2/10
the perfect representation of gambling
12 August 2003
Few films have captured so accurately the true nature of gambling as has Owning Mahowny. First there was Air Bud. Then there was Air Bud 2. And now this, the final installment in the triumvirate of films about dashed dreams and unfortunate morals. Not that these films were all about gambling per se, but that they evoked it in spirit. For just like the act of gambling itself, or indeed, not unlike the Air Bud movies, Owning Mahowny seems enticing at first, that is, when you and your friends are just planning to see it, joking that you might strike big, that this might be the one movie that comes out of nowhere to surprise you, but then from the moment you enter the theatre, every time you give this movie a chance, it's just one bad hand after the other, until eventually you are completely numb to it, and you stop paying attention to your wife, and you start cutting out of work early, and you no longer enjoy anything again in life anymore because all you want is your Owning Mahowny. You must have your Owning Mahowny. "Just let me watch five more minutes," you say, "and I swear it will get good. It's due." Which is a shame really, because the movie just really blows.

In fact, they should have called it Blowing Mahowny, or Owning Baloney, or some reasonable facsimile--only then the ace detective on the trail of Mahowny would not be able to wittily observe that "Mahowny" spells "How many?" when the letters are rearranged and a question mark is inserted, which is a lazy anagram at best as it only requires two permutations. A much better one is "O Man Why?" as in "O man why, o why upon why o man did this movie even get made?" or "O man why didn't I save that $7 for Vegas where I could be far better entertained by an hour and a half at the nickel slots?"

Nothing against Mr. Hoffman, who is one of the finest, most important actors of our day, but this movie has nothing to hold him up. It is not worthy of his talents. The dialogue is forced and hackneyed, never fully deciding if it wants to be moralistic or sympathetic, but always settling on being just plain crappy. The protagonist is never shown to have a single redeeming quality, except possibly in the end, when he tells his girlfriend "I love you too" and kisses her hand, and this is supposed to make up for the fact that she has always come in a strong second to his addiction. Apparently in real life they got married eventually, but the characters in this movie could never have gotten married in more than a postscript, because they were just too ingenuine, and the movie omits any moments that could have explained why on earth they ever got together in the first place.

There was something maniacal about the casino boss who was so inviting to Mahowny but at the same time stood to gain millions of dollars from him and completely ruin him.

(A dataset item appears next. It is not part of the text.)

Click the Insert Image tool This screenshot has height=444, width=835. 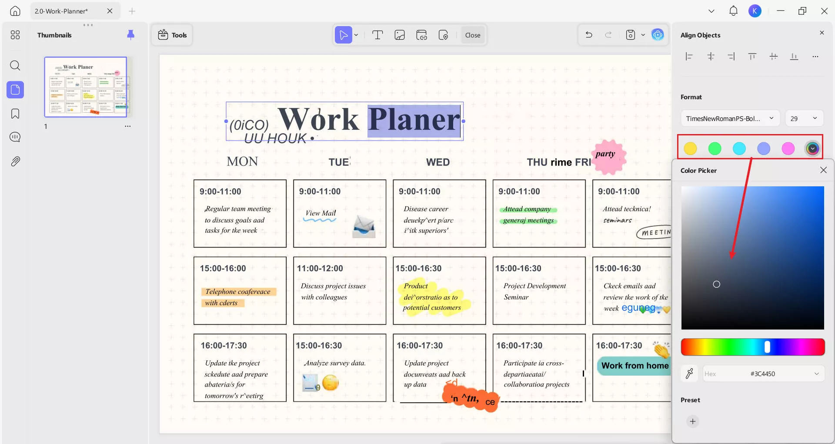pyautogui.click(x=399, y=35)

A better movie would have explored this, but this one was content to revel in his clown-like antics. Elsewhere, the token black floorman and the Italian bookie were an insult to multicultural casting. And what was with the suspicious co-worker at the bank, or even more so, the scruffy cop who tracked Mahowny down? He was clearly a ripoff of Brad Pitt's scruffy cop from Seven, only in that movie, Pitt was chasing someone actually scruff-worthy. No, this movie would have been better suited with a Fedora-clad Tom Hanks in a fake Boston accent. Perhaps these characters were all based on real-life scruffy or ethnic people, but this movie didn't convince me as much.

In the end, on a scale of 100, with 100 being Air Bud 2, I give Owning Mahowny a 20. And sure, maybe 20's good enough for some people--even Mahowny himself. But me, I just want my money back.